The offshore UK Continental Shelf (“UKCS”) has been producing oil and gas for more than 50 years. Although, based on the Oil & Gas Authority (“OGA”) estimates there is still up to 20 billion barrels of recoverable oil remaining, as is inevitable in a mature basin, there is an increasing number of assets that have either ceased or are approaching cessation of production. The trade association Oil and Gas UK estimate that 100 fixed structures, 7500km of subsea pipeline and approximately 1800 wells will be decommissioned in the UKCS over the next decade.

Many UKCS operators are currently facing the question of how to monetise end of life fields in their portfolios and determining whether to push out cessation of production, decommission or sell these assets. The cumulative factors of rigid legislative and fiscal regulatory regimes in a low price environment have led to a sluggish M&A market. Buyers and sellers in transactions involving end of life fields are having to look for commercially innovative solutions of addressing decommissioning liability for these mature assets.

The Finance Bill that received Royal Assent on 12 February 2019 introduced two key changes to the UK tax regime that aim to incentivise new investment in older oil and gas fields and infrastructure and maximise economic recovery:

  1. A new measure providing a transferable tax history (“TTH”) mechanism and amending the Petroleum Revenue Tax (“PRT”) rules on retained decommissioning costs, which extends to buyer tax relief on decommissioning costs

  2. Amended anti-subsidy rules so that where the seller provides the buyer with funds for decommissioning the buyer will be entitled to tax relief

In the UKCS, decommissioning is a continuing, joint and several liability that passes with the asset and that may extend to a wider group of entities than the current licensees. Owners of oil and gas installations and pipelines are required to decommission their offshore infrastructure at the end of a field’s economic life and the Petroleum Act 1998, as amended by the Energy Act 2008 (the “1988 Act”) requires owners to set out the measures to decommission disused installations and/or pipelines in a decommissioning programme.

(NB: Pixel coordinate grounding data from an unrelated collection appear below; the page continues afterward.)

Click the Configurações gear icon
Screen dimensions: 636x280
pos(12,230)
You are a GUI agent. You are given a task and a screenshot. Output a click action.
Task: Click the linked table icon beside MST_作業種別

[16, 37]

Decommissioning obligations arise when the Secretary of State (the Secretary) serves a section 29 notice under the 1998 Act to the operator of the field and each of the licensees, requiring them to submit a decommissioning programme. The Secretary has the power to issue a section 29 notice to a potentially much wider group of entities beyond current licensees, including previous licensees, any person having an ownership interest in the installation or pipeline, and a parent company or associated companies of a licensee. Once the decommissioning programme is approved, section 29 notice-holders are legally obliged to carry it out on a joint and several liability bases.

The ability of oil and gas operators to access tax relief on their decommissioning costs has historically depended on the extent of their tax payment history, which in some circumstances reduced the pool of potential buyers (especially in case of new entrants to the UKCS). In recent years we have seen the emergence of a new category of buyers, represented by private equity and small to mid-cap independents, many with high debt burdens and limited balance sheets, making raising capital more difficult as financiers are wary of funding assets with significant decommissioning liability or accelerated cessation of production.

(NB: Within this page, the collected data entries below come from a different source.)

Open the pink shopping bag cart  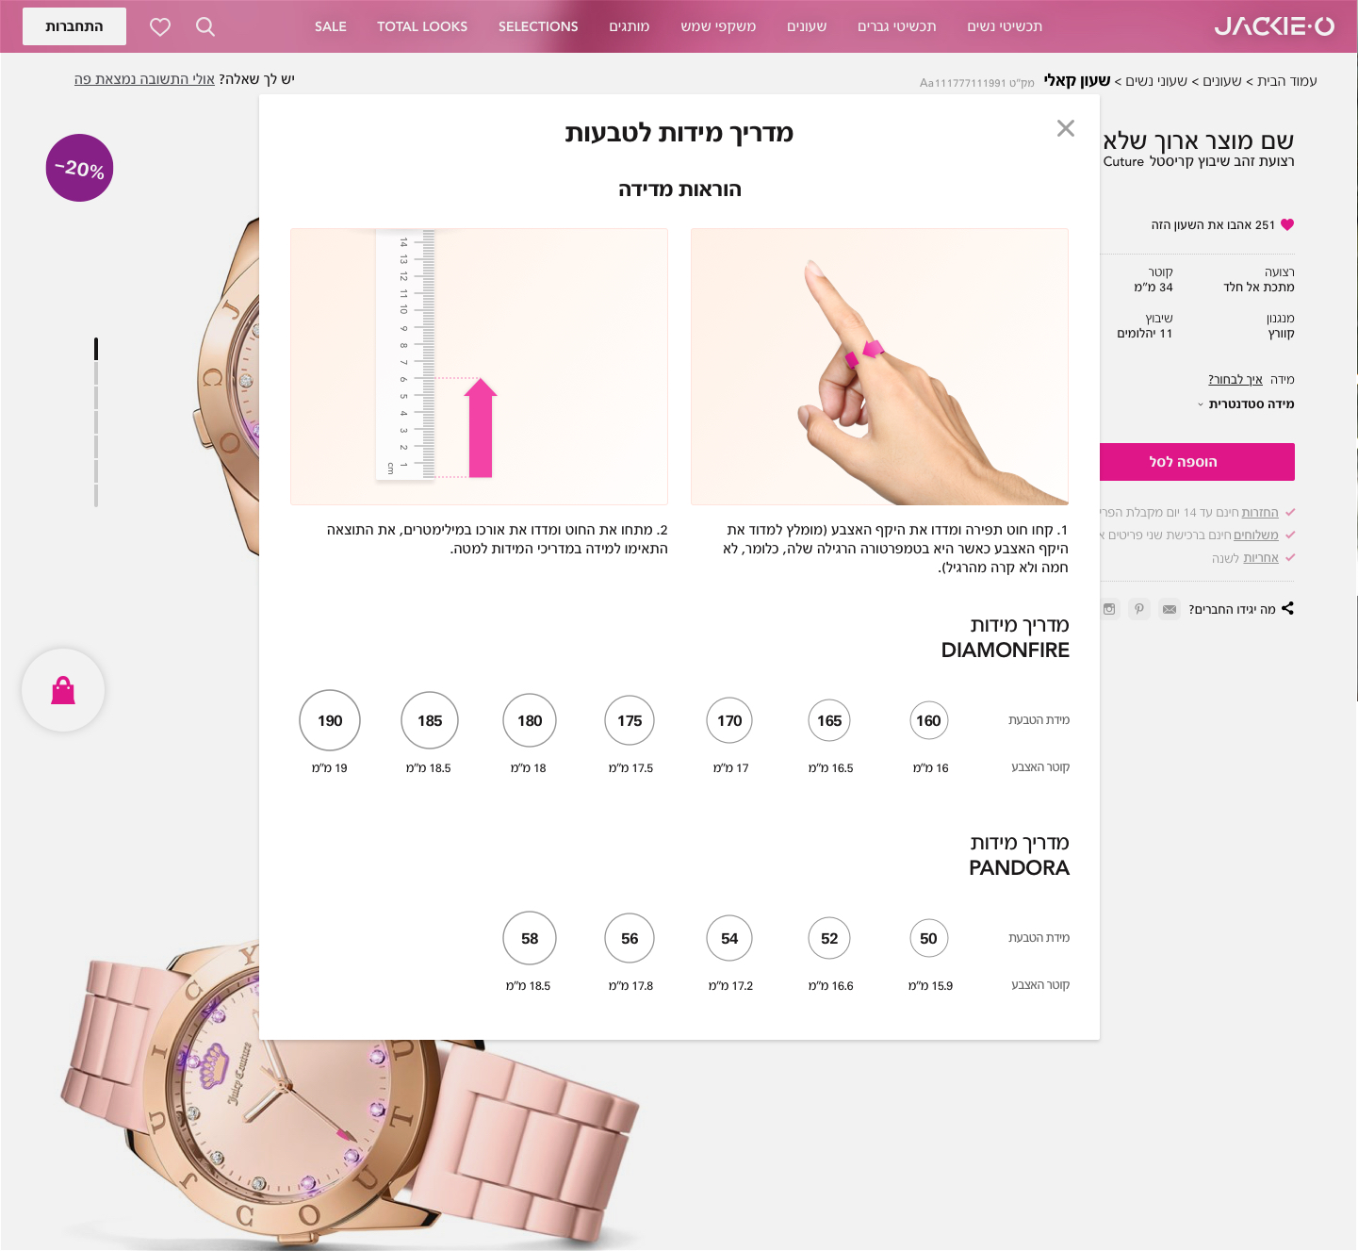pos(63,690)
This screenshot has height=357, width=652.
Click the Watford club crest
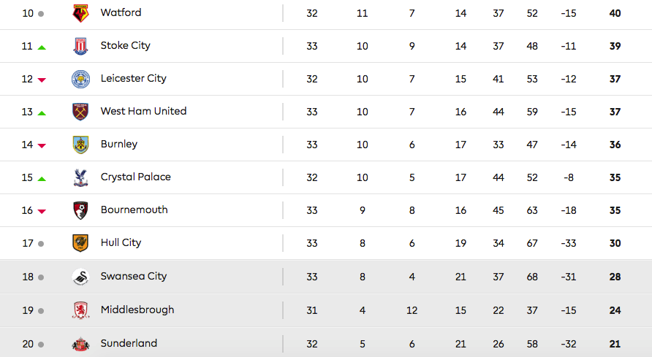[x=80, y=13]
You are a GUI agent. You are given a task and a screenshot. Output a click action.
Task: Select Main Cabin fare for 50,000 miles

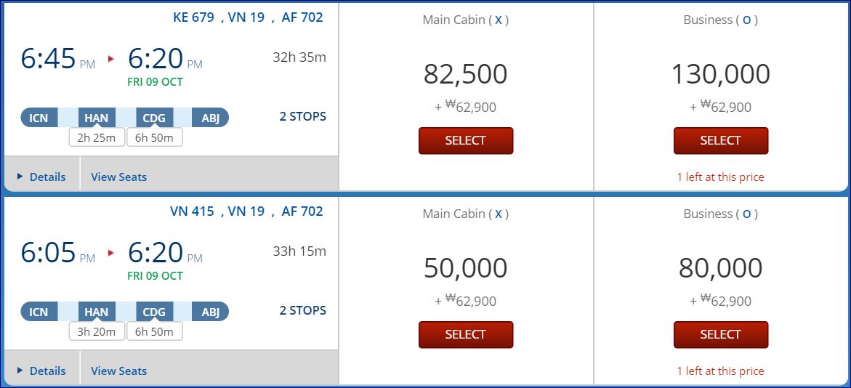(465, 334)
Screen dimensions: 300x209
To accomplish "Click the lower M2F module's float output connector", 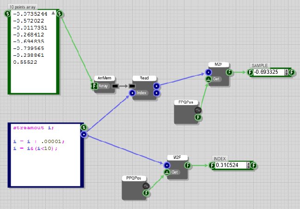I will (x=188, y=165).
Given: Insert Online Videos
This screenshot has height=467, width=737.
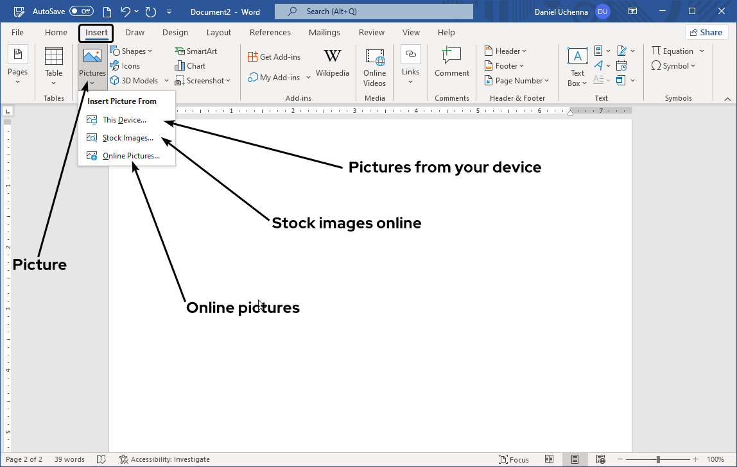Looking at the screenshot, I should tap(374, 67).
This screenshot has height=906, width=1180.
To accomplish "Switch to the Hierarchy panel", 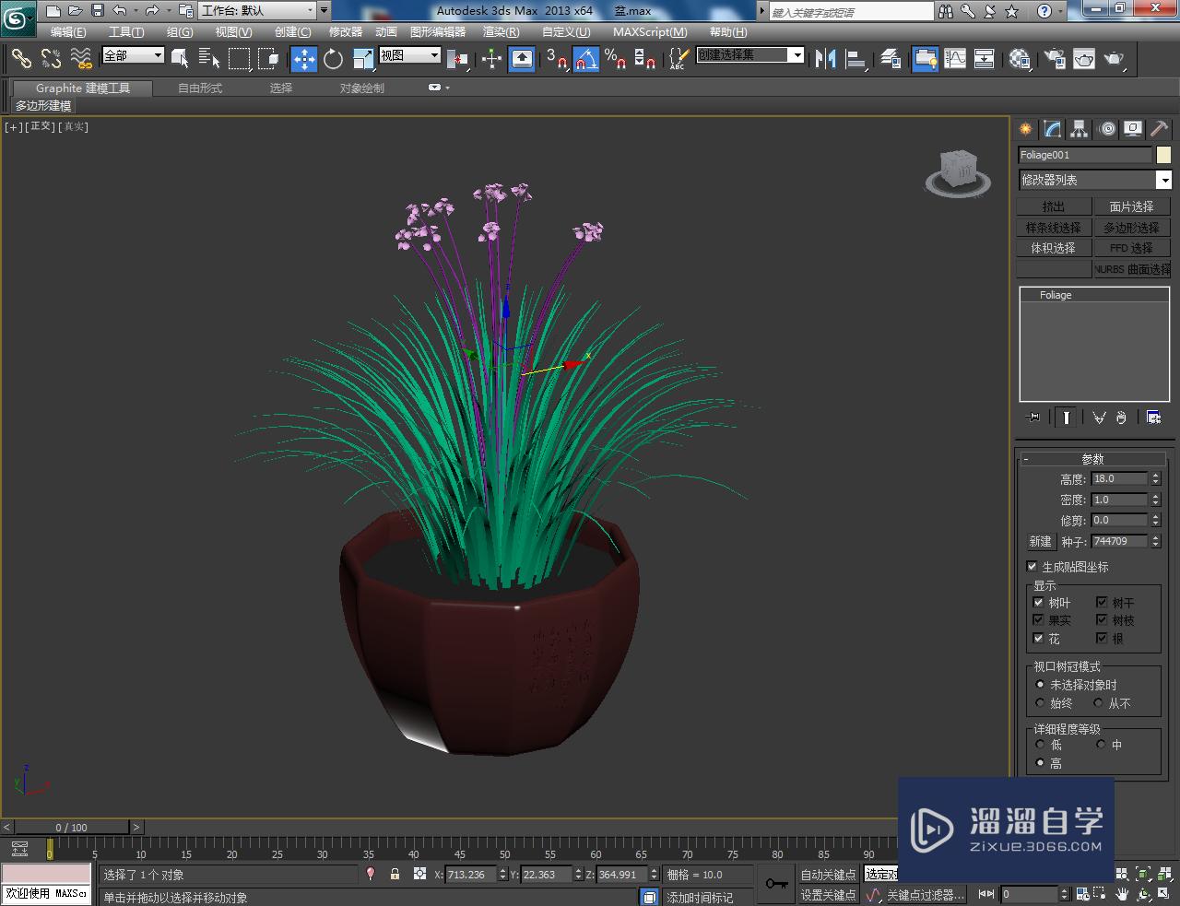I will 1078,129.
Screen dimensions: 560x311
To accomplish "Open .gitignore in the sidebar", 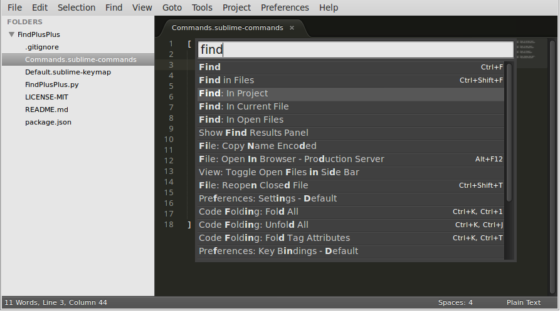I will (x=42, y=47).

Before TTH, on an asset transfer deal (as opposed to a share disposal) the parties had to reach an agreed position on allocation of responsibilities with respect to decommissioning liabilities. Negotiations generally focused on a “clean break” for the seller versus shared liability. For example, Total assumed all decommissioning obligations, estimated at US$ 2.9 billion, upon its acquisition of MaerskOil. A “clean break” is more likely for a seller in circumstances where the buyer, like Total, is well-capitalized, which is often not the case when independents and private equity portfolio companies are the buyers.

For example, both BP and Shell retained a proportion of decommissioning liabilities on their disposals to EnQuest and Chrysaor, respectively. When BP sold its 25 percent interest in the Magnus field and operatorship at the Sullom Voe terminal (and associated infrastructure) the parties agreed on a complex mechanism with BP retaining decommissioning liability in respect of existing wells and infrastructure as well as a considerable element of deferred consideration tied to an agreed percentage of BP’s actual decommissioning costs on a post-tax basis. Likewise, Shell retained up to US$1 billion of an estimated US$3.9 billion of decommissioning liabilities when it sold multiple fields, including the mature Buzzard, Beryl and Bressay fields to Chrysaor.

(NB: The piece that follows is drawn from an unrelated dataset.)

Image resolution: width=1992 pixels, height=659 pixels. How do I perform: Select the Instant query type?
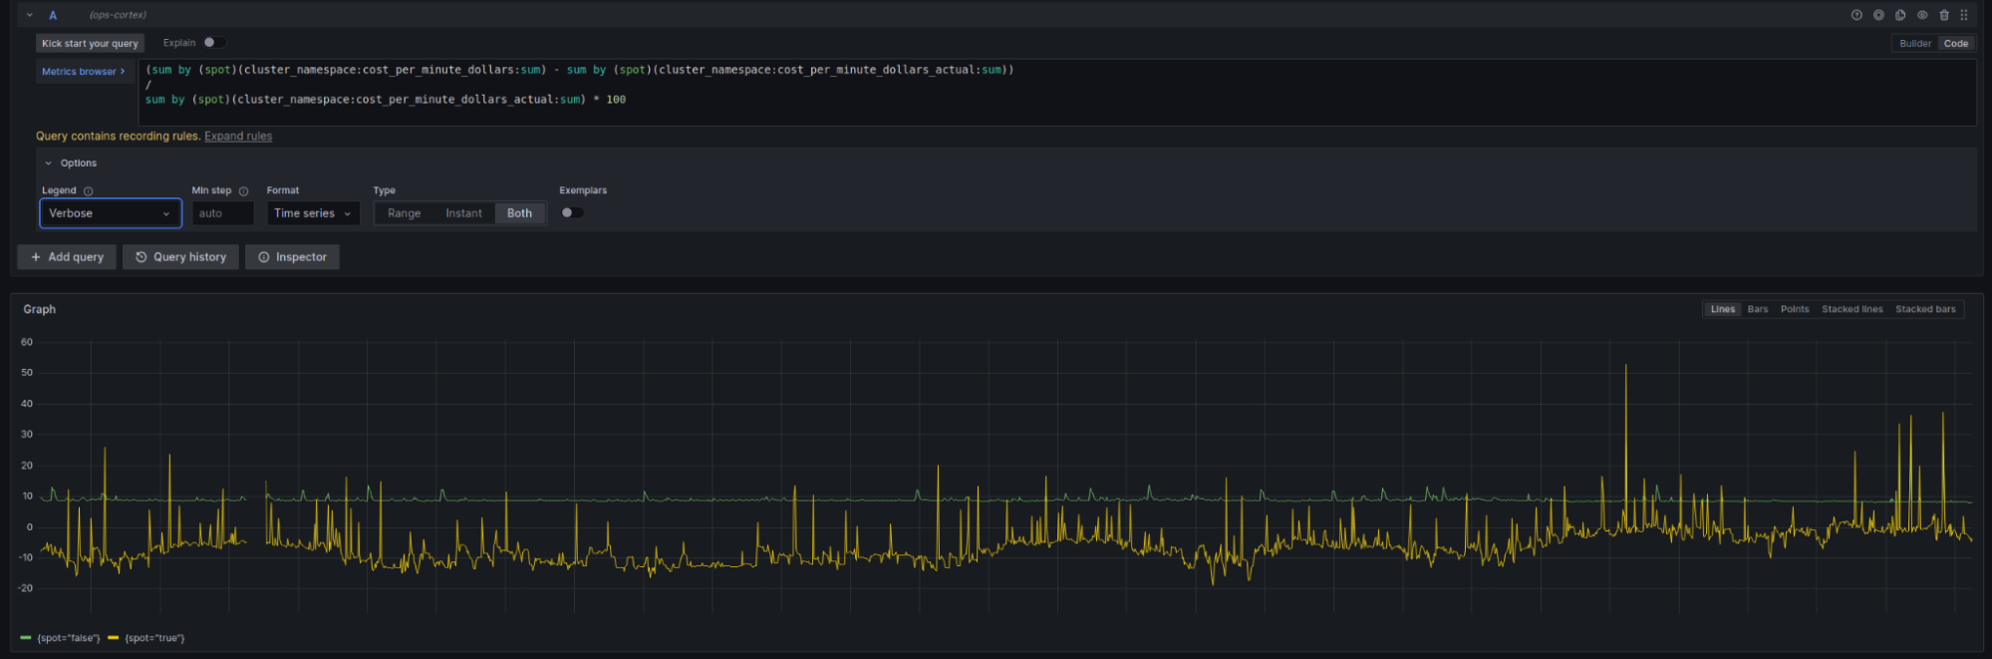(463, 213)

The introduction of TTH will permit the seller to transfer some of its tax history (i.e. a portion of its historic profit) with the assets, thus enabling the buyer to carry back decommissioning losses against this transferred tax history. The transferred tax history cannot be adjusted after the transfer. The precise amount of tax history to be transferred by the seller will be a matter of negotiation between the parties, subject to an overall cap equal to the buyer’s estimated share of the decommissioning costs. This estimate is subject to verification by an independent expert and to a “just and reasonable” test. Where multiple fields are being acquired, the tax history transferred to the buyer will be allocated to each field at the time of acquisition and once transferred it will immediately cease to be available to the seller. TTH will not, however, become part of the buyer’s tax history until the acquired field reaches permanent cessation of production and the total decommissioning costs for the buyer’s working interest are greater than the profits accrued on it. The difference between the post-acquisition profits and the total decommissioning cost of the relevant field interest will equal the amount of available TTH.

TTH will apply to licence transfers that receive OGA approval on or after 1 November 2018. It is a measure that is expected to level the playing field between existing operators and new entrants to the UKCS by providing certainty on availability of tax relief for decommissioning costs, encouraging investment in late life assets and maximising economic recovery from a mature basin.